Data extract =
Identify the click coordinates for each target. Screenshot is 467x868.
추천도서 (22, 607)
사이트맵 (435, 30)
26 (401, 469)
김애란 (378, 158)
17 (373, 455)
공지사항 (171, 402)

---

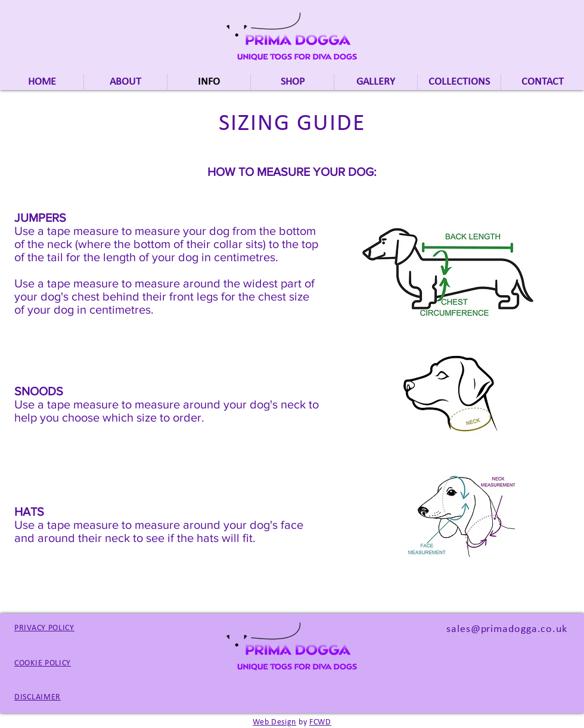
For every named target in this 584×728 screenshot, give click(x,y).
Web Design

==

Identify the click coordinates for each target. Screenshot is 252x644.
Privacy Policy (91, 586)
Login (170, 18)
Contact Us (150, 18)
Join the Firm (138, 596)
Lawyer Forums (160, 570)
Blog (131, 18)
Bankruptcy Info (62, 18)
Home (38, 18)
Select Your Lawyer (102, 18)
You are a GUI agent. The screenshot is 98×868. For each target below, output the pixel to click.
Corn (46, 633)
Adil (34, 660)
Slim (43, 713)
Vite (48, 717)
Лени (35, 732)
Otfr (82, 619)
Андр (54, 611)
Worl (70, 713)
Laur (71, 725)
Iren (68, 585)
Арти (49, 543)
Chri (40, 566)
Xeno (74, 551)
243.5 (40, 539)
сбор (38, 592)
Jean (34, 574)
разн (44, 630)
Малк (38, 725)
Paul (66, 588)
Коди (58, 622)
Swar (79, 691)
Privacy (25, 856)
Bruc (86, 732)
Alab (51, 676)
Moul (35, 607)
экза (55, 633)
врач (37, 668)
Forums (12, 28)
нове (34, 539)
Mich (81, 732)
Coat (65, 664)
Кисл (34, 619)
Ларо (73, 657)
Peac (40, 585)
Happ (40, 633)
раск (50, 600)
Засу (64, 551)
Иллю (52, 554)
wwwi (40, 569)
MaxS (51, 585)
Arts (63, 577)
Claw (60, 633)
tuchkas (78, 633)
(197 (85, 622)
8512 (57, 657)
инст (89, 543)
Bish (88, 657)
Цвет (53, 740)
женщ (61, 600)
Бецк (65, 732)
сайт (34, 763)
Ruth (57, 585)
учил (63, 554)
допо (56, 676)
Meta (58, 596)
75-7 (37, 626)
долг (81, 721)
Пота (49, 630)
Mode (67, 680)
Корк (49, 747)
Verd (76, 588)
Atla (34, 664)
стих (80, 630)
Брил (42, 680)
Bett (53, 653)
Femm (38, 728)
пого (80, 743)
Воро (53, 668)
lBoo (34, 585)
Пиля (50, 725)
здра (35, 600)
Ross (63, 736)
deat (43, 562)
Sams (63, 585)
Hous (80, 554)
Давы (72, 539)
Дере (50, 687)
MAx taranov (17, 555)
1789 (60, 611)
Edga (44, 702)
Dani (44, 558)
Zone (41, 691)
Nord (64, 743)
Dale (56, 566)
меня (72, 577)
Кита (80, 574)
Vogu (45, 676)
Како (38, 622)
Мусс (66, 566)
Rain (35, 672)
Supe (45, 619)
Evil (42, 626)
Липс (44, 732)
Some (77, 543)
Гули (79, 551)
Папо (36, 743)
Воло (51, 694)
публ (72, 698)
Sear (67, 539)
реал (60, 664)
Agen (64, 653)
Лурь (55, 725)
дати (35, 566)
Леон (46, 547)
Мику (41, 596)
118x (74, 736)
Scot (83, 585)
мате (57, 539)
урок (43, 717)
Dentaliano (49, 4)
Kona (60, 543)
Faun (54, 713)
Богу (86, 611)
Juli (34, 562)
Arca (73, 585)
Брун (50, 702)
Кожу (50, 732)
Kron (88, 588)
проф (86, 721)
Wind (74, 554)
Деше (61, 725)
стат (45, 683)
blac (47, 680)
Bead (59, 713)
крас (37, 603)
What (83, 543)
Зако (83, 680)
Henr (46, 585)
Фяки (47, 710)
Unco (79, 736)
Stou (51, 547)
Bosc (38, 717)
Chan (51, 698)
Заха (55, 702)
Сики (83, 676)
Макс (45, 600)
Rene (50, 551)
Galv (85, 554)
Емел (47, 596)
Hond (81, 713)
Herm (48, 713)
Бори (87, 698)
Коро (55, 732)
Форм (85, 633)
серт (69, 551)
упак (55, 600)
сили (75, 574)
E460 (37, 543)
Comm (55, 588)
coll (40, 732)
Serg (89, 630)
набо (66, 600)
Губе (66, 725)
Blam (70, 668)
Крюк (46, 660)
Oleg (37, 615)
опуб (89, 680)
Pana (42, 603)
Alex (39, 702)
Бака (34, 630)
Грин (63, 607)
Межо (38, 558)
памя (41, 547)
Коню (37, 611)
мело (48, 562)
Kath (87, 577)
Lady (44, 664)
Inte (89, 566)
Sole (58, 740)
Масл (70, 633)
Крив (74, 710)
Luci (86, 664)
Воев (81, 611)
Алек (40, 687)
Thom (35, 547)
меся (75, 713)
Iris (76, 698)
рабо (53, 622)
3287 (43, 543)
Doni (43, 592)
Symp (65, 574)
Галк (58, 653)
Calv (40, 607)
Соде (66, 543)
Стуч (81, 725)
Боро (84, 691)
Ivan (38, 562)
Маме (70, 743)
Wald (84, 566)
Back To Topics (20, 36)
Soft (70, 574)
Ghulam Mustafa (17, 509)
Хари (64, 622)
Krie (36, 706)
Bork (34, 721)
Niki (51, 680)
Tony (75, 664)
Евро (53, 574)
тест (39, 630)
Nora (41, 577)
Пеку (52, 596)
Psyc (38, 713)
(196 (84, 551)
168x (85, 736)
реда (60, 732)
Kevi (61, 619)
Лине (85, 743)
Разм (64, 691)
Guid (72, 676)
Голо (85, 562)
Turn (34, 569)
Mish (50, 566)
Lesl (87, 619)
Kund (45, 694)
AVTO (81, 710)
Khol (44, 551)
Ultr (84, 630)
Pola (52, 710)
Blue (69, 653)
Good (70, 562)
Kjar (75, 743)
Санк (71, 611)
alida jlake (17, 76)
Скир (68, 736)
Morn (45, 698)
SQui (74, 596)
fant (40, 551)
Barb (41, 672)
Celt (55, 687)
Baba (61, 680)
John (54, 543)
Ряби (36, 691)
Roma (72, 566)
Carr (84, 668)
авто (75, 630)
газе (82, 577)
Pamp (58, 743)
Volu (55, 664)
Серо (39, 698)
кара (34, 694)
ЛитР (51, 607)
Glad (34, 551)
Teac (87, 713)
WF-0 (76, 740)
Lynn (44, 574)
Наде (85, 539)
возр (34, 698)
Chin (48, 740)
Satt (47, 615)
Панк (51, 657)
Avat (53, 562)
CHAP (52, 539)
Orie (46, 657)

Task brief = Reproduce the lines above word for word, starting at the line that contains "Брун (50, 702)" and stopping after the line that contains "Alex (39, 702)".

Exercise result =
Брун (50, 702)
Кожу (50, 732)
Kron (88, 588)
проф (86, 721)
Wind (74, 554)
Деше (61, 725)
стат (45, 683)
blac (47, 680)
Bead (59, 713)
крас (37, 603)
What (83, 543)
Зако (83, 680)
Henr (46, 585)
Фяки (47, 710)
Unco (79, 736)
Stou (51, 547)
Bosc (38, 717)
Chan (51, 698)
Заха (55, 702)
Сики (83, 676)
Макс (45, 600)
Rene (50, 551)
Galv (85, 554)
Емел (47, 596)
Hond (81, 713)
Herm (48, 713)
Бори (87, 698)
Коро (55, 732)
Форм (85, 633)
серт (69, 551)
упак (55, 600)
сили (75, 574)
E460 (37, 543)
Comm (55, 588)
coll (40, 732)
Serg (89, 630)
набо (66, 600)
Губе (66, 725)
Blam (70, 668)
Крюк (46, 660)
Oleg (37, 615)
опуб (89, 680)
Pana (42, 603)
Alex (39, 702)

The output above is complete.